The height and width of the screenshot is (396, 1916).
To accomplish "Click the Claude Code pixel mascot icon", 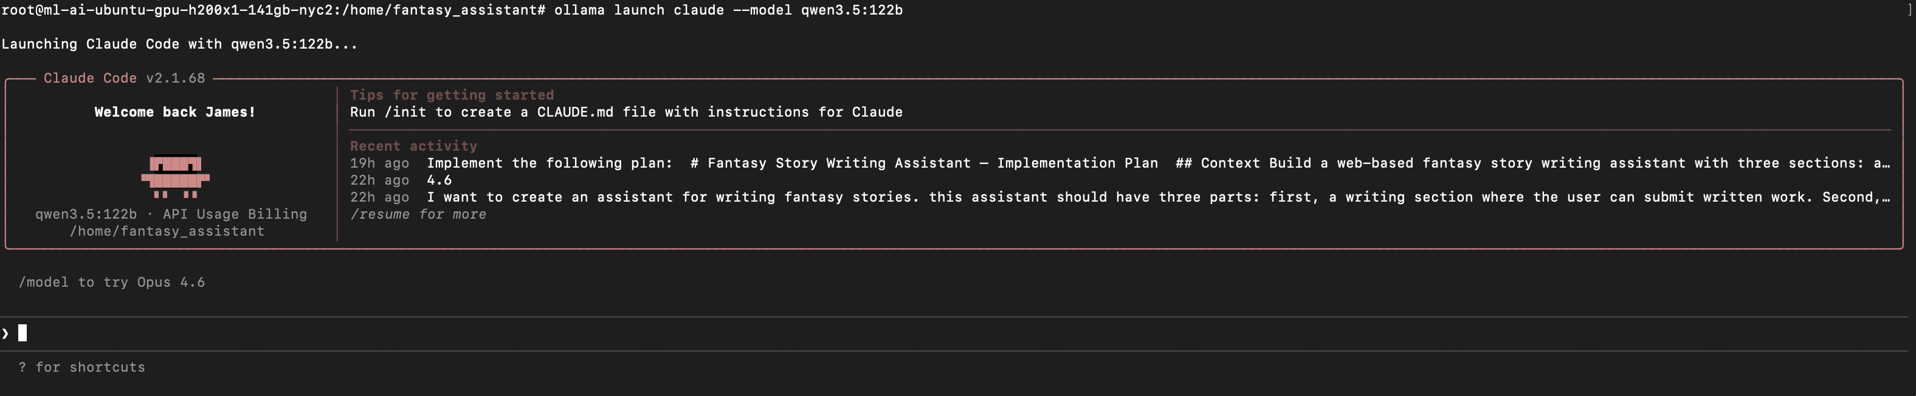I will (176, 176).

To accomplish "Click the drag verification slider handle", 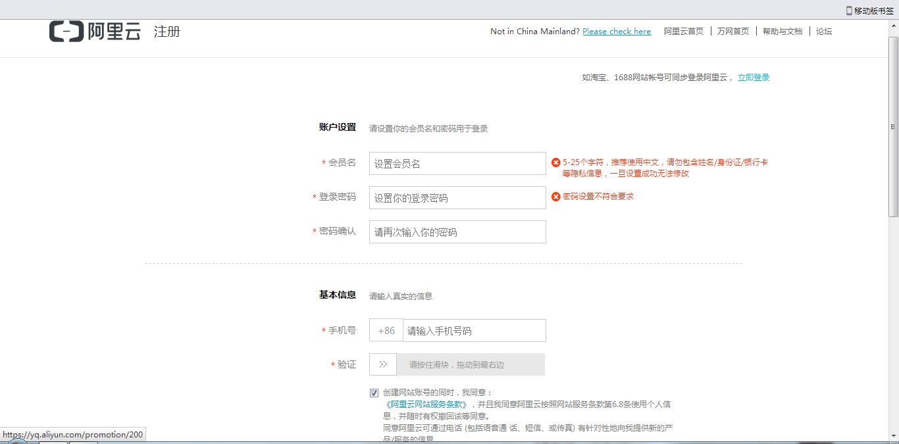I will click(382, 364).
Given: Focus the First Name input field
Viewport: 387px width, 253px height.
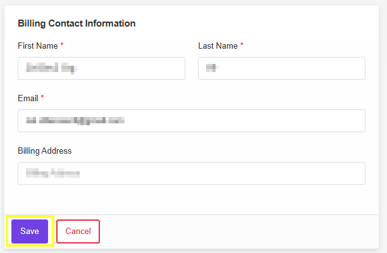Looking at the screenshot, I should click(x=101, y=68).
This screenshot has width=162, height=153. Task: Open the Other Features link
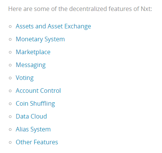(x=37, y=142)
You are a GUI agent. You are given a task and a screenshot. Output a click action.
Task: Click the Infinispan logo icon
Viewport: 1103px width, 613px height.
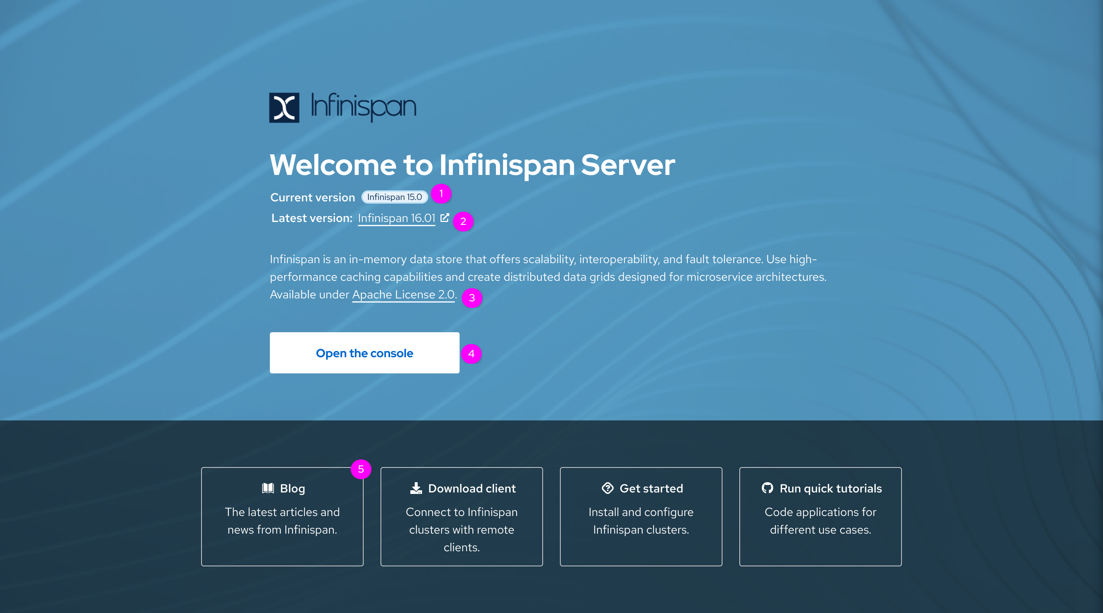[284, 107]
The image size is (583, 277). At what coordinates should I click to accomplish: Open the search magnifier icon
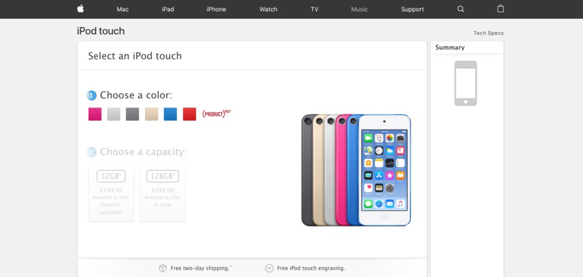point(461,9)
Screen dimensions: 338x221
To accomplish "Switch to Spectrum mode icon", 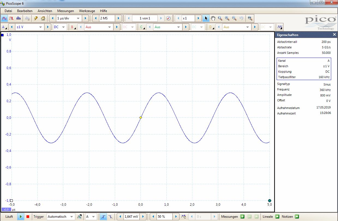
━━━
■ **Instructions for the task**: Copy the data word for word, starting with the line that contains "Given: Focus the First Name input field" and ending with the last line of the data. Leave the pictures out.

■ **The solution**:
Given: Focus the First Name input field
Viewport: 387px width, 253px height.
Looking at the screenshot, I should click(x=101, y=68).
This screenshot has width=162, height=153. Task: Open the Other Features link
(x=37, y=142)
You are a GUI agent. You are given a task and a screenshot. Output a click action.
Task: Click the Infinispan logo icon
Viewport: 1103px width, 613px height.
[284, 107]
The image size is (583, 277). At what coordinates should I click to accomplish: Open the search magnifier icon
point(461,9)
Screen dimensions: 338x221
To accomplish "Switch to Spectrum mode icon", 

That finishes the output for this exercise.